Is it your expert opinion that Wirth foresaw the problems we have writing this bit-banging code on modern hardware and solved them correctly despite never formalising what they actually are ?
Lists of languages that don't even try to do what Rust is doing here suggest you haven't thought very hard about even what the problem is. Of course if you aren't sure what the problem is it may be trivial to convince yourself that you've "solved" it.
Go has Undefined Behaviour for data races under concurrency. So, while the unsafe package is one obvious way to do dangerous stuff and experience "memory corruption hazards" the rest of the language isn't actually safe.

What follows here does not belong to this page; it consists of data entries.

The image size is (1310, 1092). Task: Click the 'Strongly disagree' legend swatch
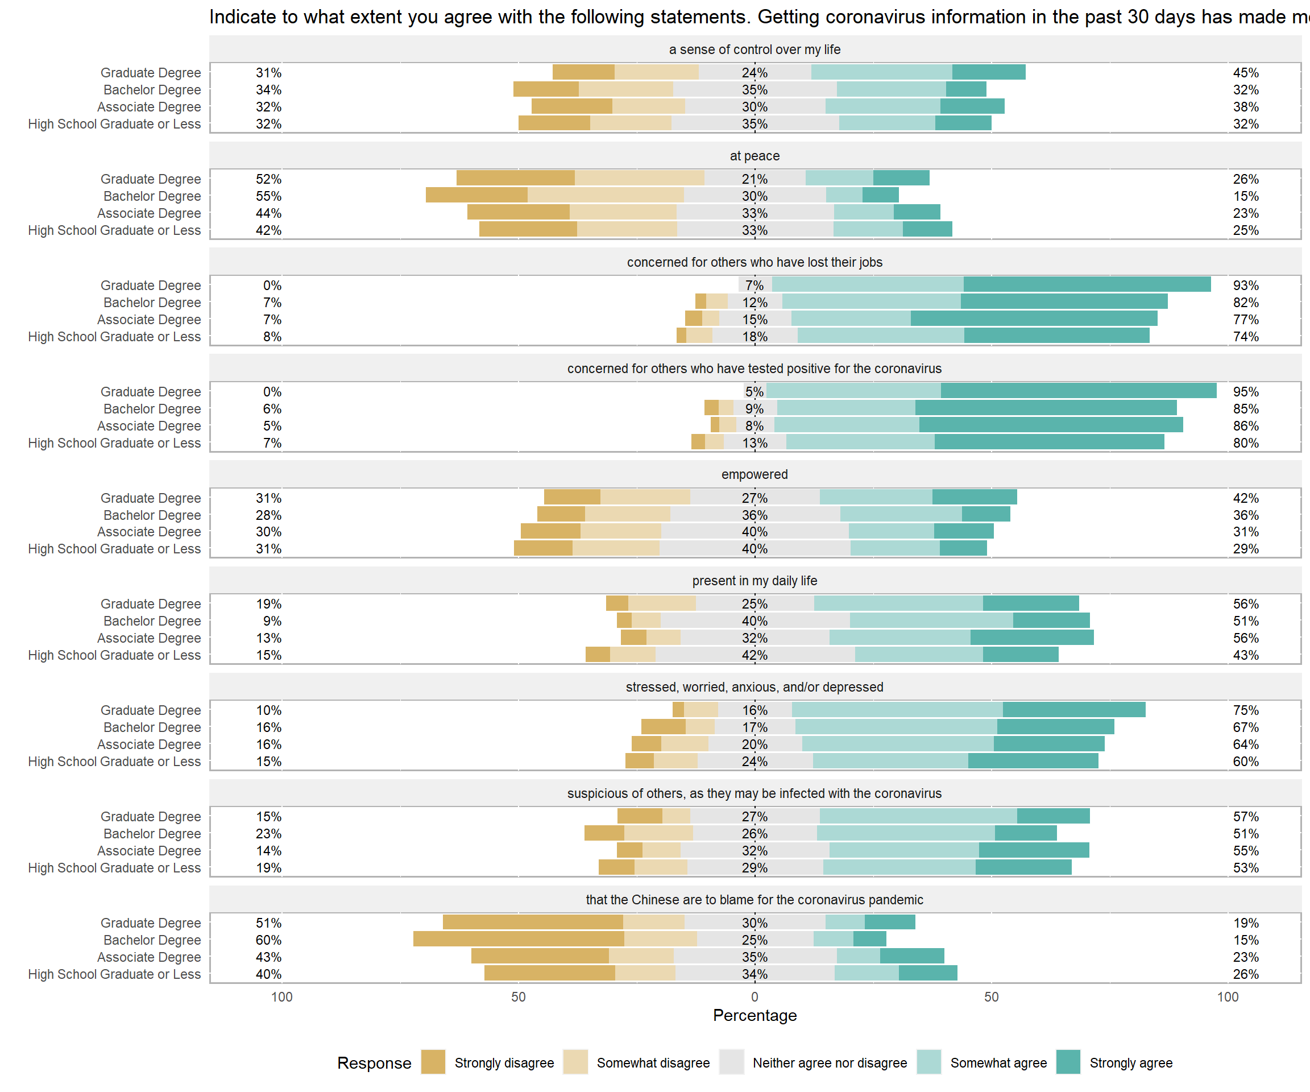pos(433,1062)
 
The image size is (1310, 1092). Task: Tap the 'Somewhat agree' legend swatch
pos(929,1062)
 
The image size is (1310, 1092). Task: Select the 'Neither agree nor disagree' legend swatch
pos(731,1062)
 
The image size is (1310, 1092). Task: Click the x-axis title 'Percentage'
pos(755,1015)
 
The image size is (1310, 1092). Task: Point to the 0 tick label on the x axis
pos(755,996)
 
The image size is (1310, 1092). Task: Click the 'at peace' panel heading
pos(755,156)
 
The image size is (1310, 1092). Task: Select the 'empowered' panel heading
pos(755,474)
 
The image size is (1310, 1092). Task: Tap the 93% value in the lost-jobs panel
pos(1246,285)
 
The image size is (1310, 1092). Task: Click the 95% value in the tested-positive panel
pos(1246,392)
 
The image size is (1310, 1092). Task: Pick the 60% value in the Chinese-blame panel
pos(268,940)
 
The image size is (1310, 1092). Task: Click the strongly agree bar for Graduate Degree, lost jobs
pos(1087,284)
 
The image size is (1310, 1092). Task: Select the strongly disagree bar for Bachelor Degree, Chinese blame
pos(519,939)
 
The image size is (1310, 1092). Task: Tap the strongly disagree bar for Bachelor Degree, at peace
pos(476,195)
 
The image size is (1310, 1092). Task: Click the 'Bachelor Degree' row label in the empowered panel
pos(152,515)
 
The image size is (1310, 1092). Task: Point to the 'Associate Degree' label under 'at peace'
pos(149,213)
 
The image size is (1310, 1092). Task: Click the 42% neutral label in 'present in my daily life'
pos(755,655)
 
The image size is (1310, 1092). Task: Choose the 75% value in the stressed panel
pos(1246,710)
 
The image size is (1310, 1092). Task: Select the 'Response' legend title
pos(374,1062)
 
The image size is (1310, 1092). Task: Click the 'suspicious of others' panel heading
pos(755,793)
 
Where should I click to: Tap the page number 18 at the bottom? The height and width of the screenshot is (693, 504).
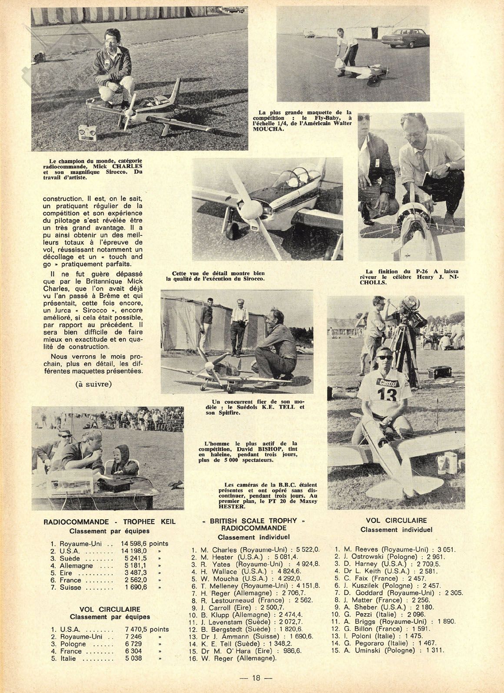[x=252, y=678]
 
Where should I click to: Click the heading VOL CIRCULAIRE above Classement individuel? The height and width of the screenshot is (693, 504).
[x=396, y=520]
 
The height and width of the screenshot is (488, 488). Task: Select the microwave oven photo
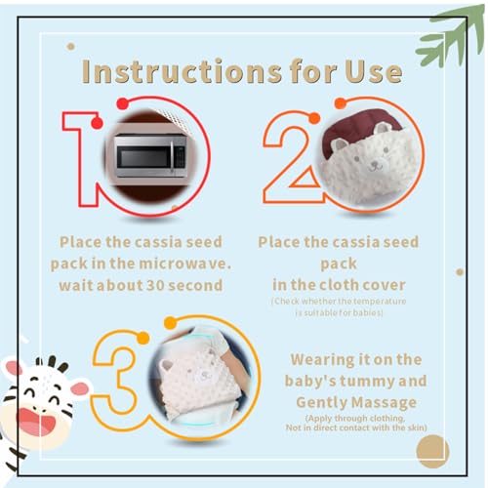click(151, 155)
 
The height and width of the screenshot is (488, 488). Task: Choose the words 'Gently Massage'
click(355, 402)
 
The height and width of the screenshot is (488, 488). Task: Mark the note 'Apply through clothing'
click(355, 418)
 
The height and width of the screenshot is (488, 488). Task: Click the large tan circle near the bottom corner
click(432, 450)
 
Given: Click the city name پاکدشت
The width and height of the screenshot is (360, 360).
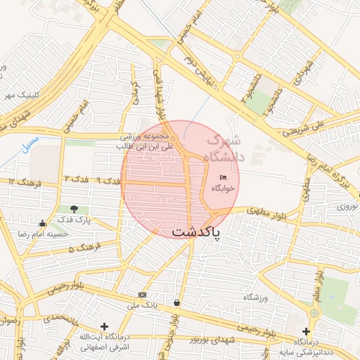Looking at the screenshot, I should coord(195,231).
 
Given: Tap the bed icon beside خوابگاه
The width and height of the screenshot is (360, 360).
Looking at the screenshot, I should coord(224,177).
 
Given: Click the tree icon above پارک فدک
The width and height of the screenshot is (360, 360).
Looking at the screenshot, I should coord(74,209).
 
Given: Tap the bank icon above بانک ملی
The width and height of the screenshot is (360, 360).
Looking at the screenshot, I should coord(143,295).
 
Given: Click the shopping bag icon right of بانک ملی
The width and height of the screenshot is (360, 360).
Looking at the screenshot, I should coord(175,303).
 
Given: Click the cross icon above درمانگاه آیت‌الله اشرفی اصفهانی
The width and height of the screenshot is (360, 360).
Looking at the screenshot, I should coord(104,326).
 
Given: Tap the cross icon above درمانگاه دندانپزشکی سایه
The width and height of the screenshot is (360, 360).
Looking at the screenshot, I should coord(306,331).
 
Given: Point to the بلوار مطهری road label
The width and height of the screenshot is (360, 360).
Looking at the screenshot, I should coord(268,210).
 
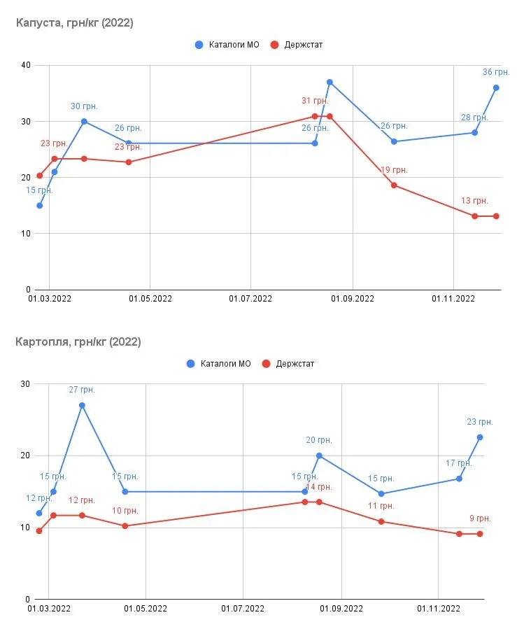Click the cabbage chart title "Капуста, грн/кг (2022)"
coord(75,23)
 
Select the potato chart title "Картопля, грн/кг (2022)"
coord(78,342)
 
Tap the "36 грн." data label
coord(496,72)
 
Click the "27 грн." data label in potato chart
coord(82,390)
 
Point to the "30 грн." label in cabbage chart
coord(84,106)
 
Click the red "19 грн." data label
coord(394,170)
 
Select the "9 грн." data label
coord(480,518)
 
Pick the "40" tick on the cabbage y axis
coord(27,66)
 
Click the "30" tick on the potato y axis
coord(27,384)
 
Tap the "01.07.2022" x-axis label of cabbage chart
coord(250,299)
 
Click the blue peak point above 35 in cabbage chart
coord(330,82)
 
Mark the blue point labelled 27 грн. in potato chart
coord(82,405)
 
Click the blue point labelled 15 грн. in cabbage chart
coord(39,206)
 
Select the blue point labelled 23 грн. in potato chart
coord(480,437)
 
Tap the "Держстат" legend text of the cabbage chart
coord(304,45)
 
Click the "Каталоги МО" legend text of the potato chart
coord(225,364)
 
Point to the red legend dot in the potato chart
coord(266,364)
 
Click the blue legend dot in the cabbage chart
coord(199,45)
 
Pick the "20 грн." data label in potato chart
coord(319,440)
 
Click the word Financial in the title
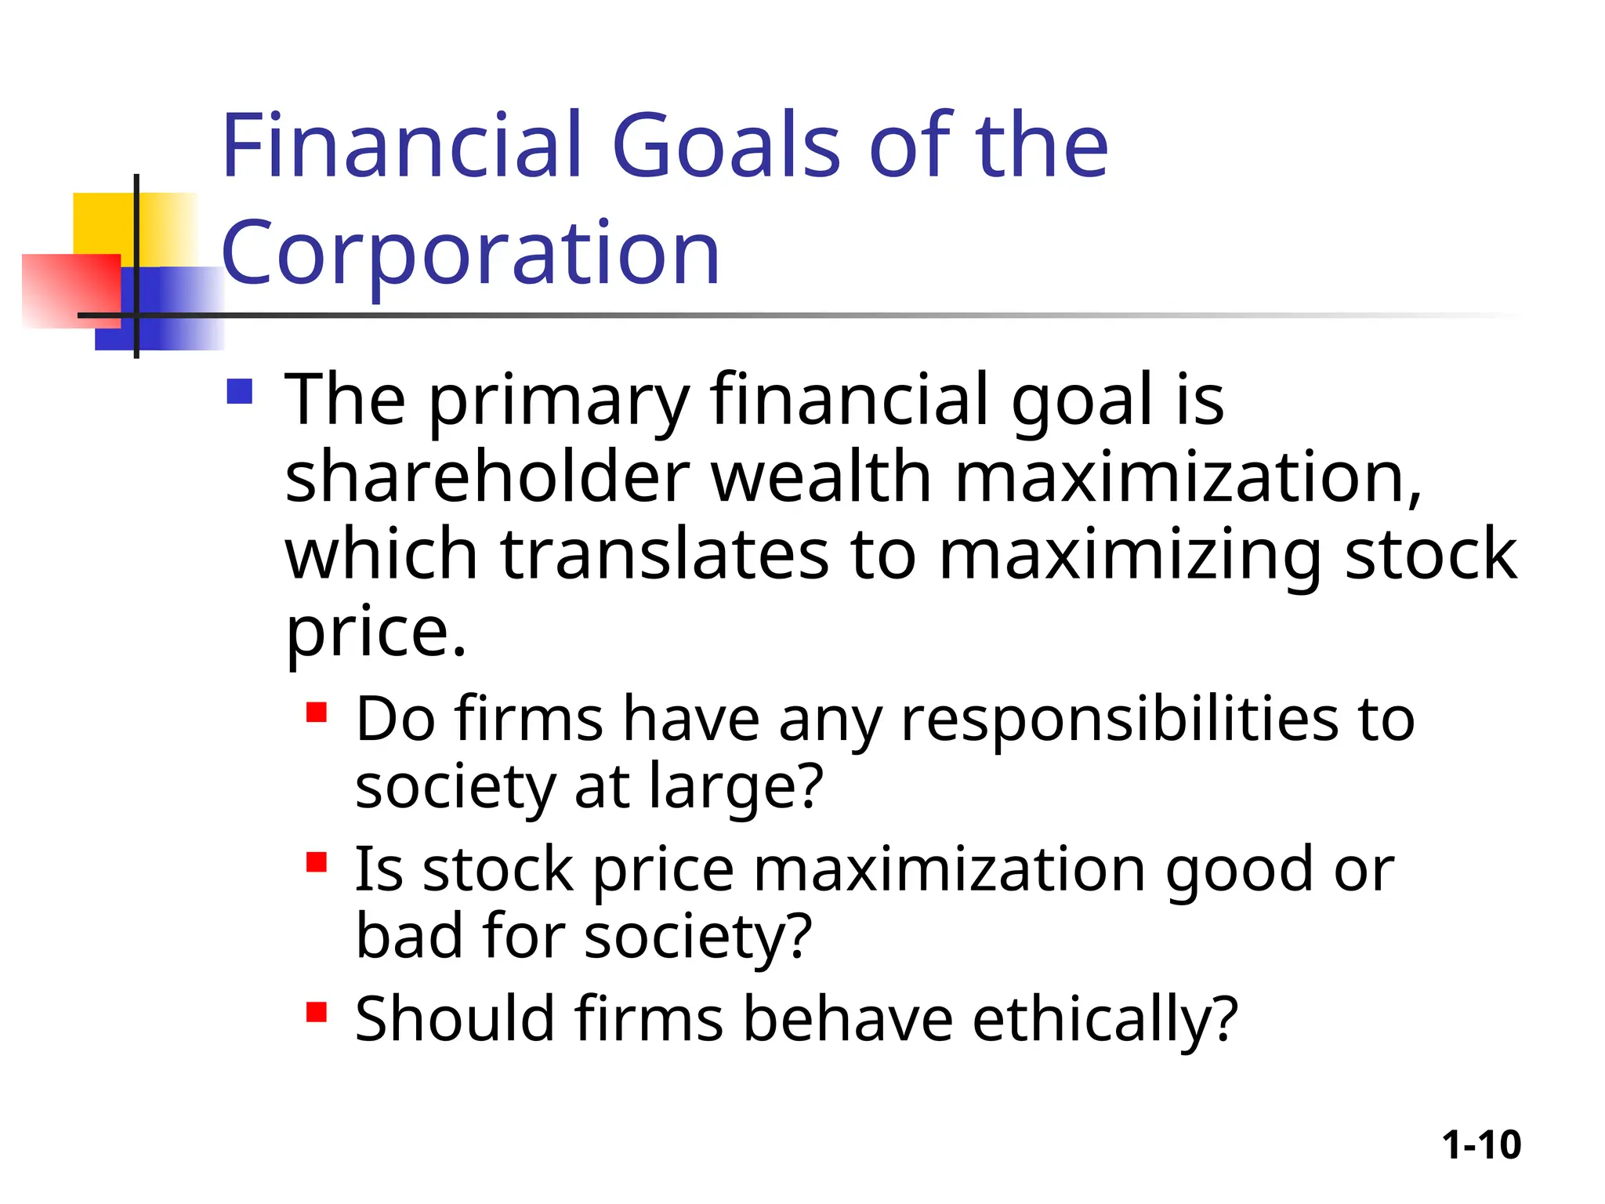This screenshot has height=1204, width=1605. tap(401, 146)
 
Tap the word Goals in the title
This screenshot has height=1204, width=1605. tap(725, 146)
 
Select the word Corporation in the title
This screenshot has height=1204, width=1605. tap(470, 253)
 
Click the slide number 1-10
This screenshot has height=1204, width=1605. tap(1481, 1145)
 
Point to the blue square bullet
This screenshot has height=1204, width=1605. tap(239, 391)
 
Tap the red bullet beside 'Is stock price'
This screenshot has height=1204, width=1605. tap(317, 862)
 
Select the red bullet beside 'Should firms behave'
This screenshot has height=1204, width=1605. tap(317, 1012)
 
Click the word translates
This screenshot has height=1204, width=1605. tap(665, 554)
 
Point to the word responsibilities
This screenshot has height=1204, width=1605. tap(1119, 720)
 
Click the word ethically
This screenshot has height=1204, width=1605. tap(1105, 1020)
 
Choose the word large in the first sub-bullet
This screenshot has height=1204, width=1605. tap(736, 787)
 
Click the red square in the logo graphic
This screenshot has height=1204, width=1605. tap(71, 290)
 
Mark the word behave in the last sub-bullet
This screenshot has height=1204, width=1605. tap(848, 1019)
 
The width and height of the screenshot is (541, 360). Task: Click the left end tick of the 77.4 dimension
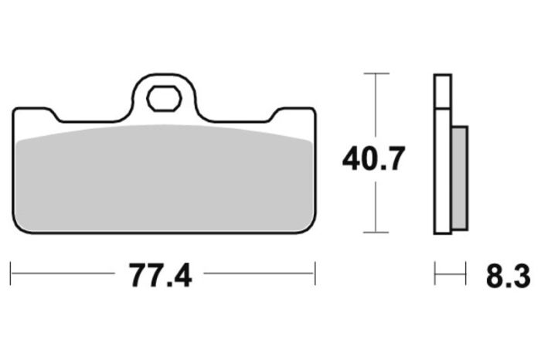pyautogui.click(x=11, y=272)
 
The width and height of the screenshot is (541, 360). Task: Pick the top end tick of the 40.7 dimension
pyautogui.click(x=376, y=73)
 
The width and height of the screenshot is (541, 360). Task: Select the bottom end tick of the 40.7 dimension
pyautogui.click(x=376, y=233)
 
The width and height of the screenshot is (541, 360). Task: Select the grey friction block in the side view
pyautogui.click(x=458, y=178)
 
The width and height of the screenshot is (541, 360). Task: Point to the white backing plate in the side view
pyautogui.click(x=442, y=155)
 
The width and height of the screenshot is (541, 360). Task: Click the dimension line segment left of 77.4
pyautogui.click(x=66, y=272)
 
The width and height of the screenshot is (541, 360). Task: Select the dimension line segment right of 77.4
pyautogui.click(x=259, y=272)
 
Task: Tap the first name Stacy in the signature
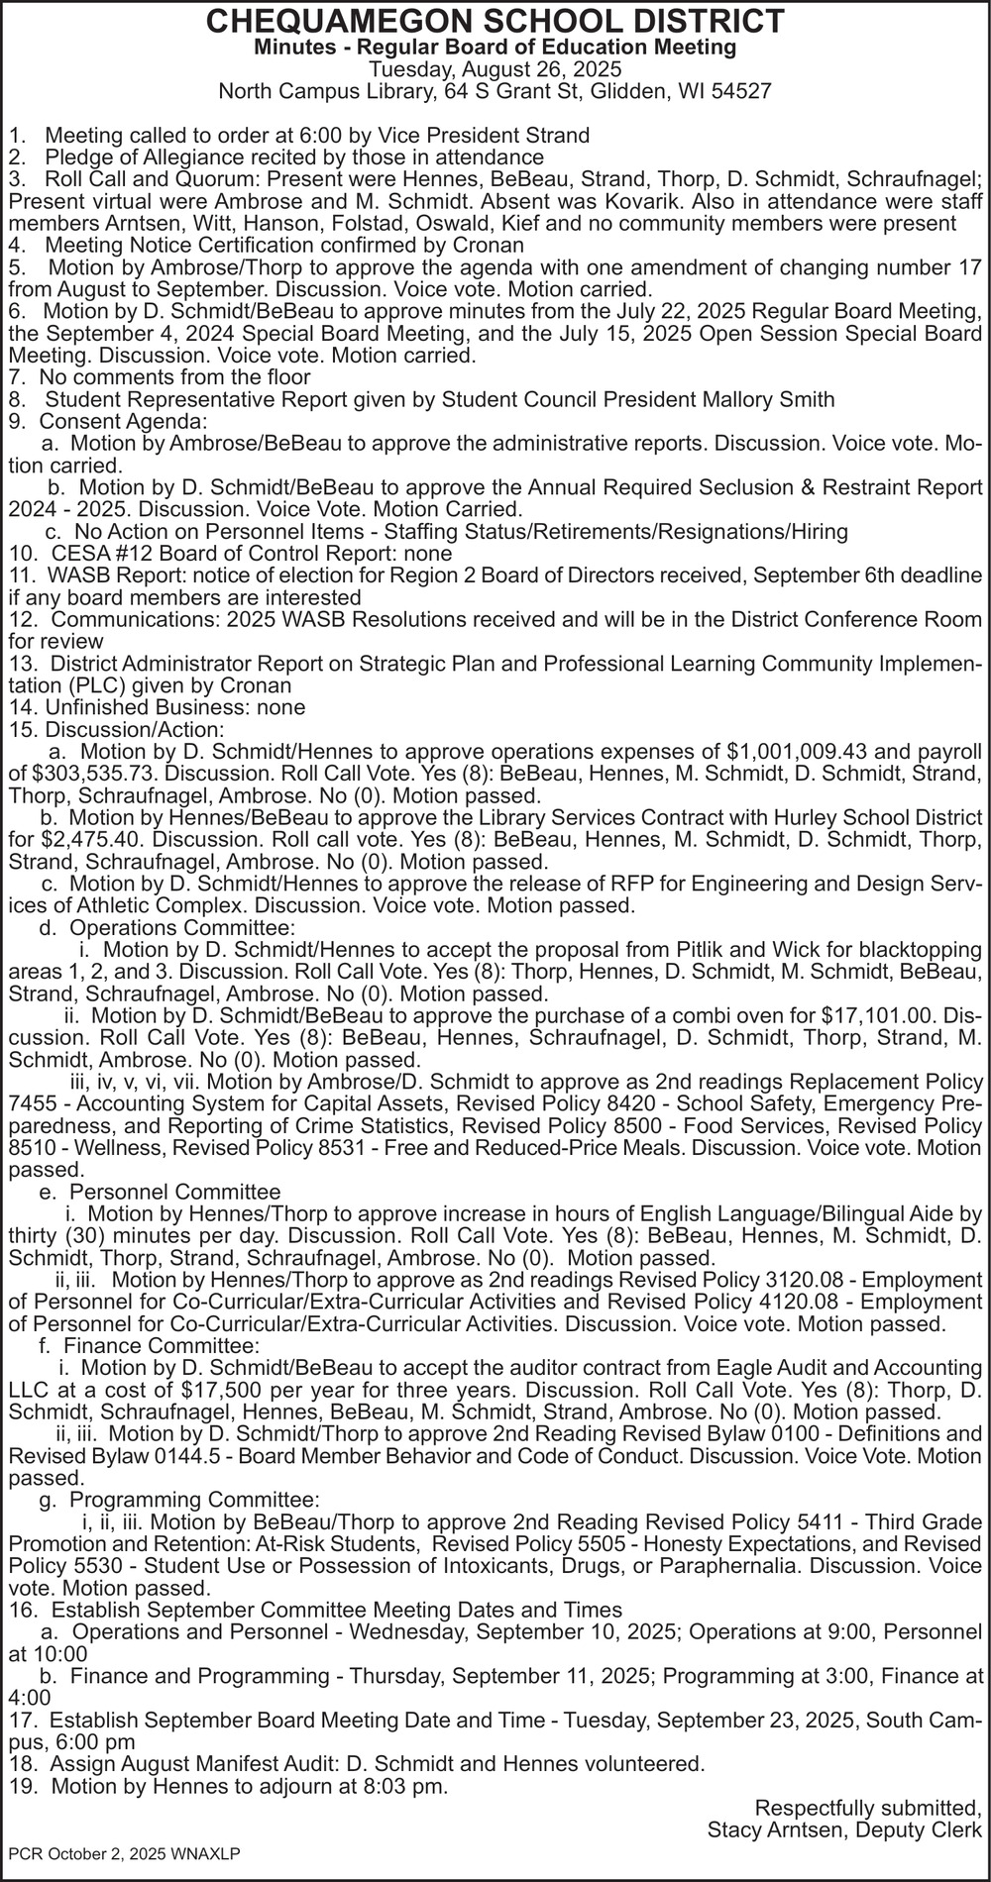pos(734,1830)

C# is subject to the whims of the host CLR for both type safety and memory model, and as a result is inherently unsafe on CLRs that actually exist (primarily, Microsoft's) because dangerous was much faster.
They're both dramatically better than C++ and so give us an opportunity to assess Herb's claim that if C++ was 90% safer nobody would bother him about how ludicrously dangerous it is. It does seem like people are comfortable in C# and Go as a result. But, once in a while something very strange happens and it gives these developers no comfort to learn that the Undefined Behaviour was foreseen and they get a WONTFIX back from the language's implementers (e.g. C# can't conceive of how two booleans can both be true yet not equal, however the CLR does not guarantee what C# wants here so C# loses).
So that's what Rust is for. Mostly though, Rust is just very nice to use. I don't actually need Aria's Tower of Weakenings, most of the time I don't need even need unsafe, but I'd still rather be in Rust.
Except those are all examples Rust unsafe isn't designed for, other than by those that misuse its original purpose, even The Rustonomicon advises against it.
As for data races, great that it fixes data races among threads, yet it does nothing against shared resources in distributed computing, which are what really matter in the age of microservices and protection against spectre like attacks.
"In addition, unsafe does not mean the code inside the block is necessarily dangerous or that it will definitely have memory safety problems: the intent is that as the programmer, you’ll ensure the code inside an unsafe block will access memory in a valid way."
Although it appears I stand corrected in regards to Rustonomicon, as it seems to adopt the position that unsafe should apply to more than memory corruption bugs and failed to find the sentence I was looking for.
> Yes, it is pretty good. It was pretty great the last few times you "forgot" about this too.
I never forget about it, from my point of view they are oversold, and will keep arguing they aren't enough for distributed computing deployment scenarios with heavy use of acess to process external shared resources.
Fearless concurrecy isn't something I care about when accessing database rows from multiple threads across database connections, writing to NUMA regions across process and so forth, shared storage,....
Races are still bound to happen in such scenarios, if care is not taken, and fearless concurrency is of little help in such cases.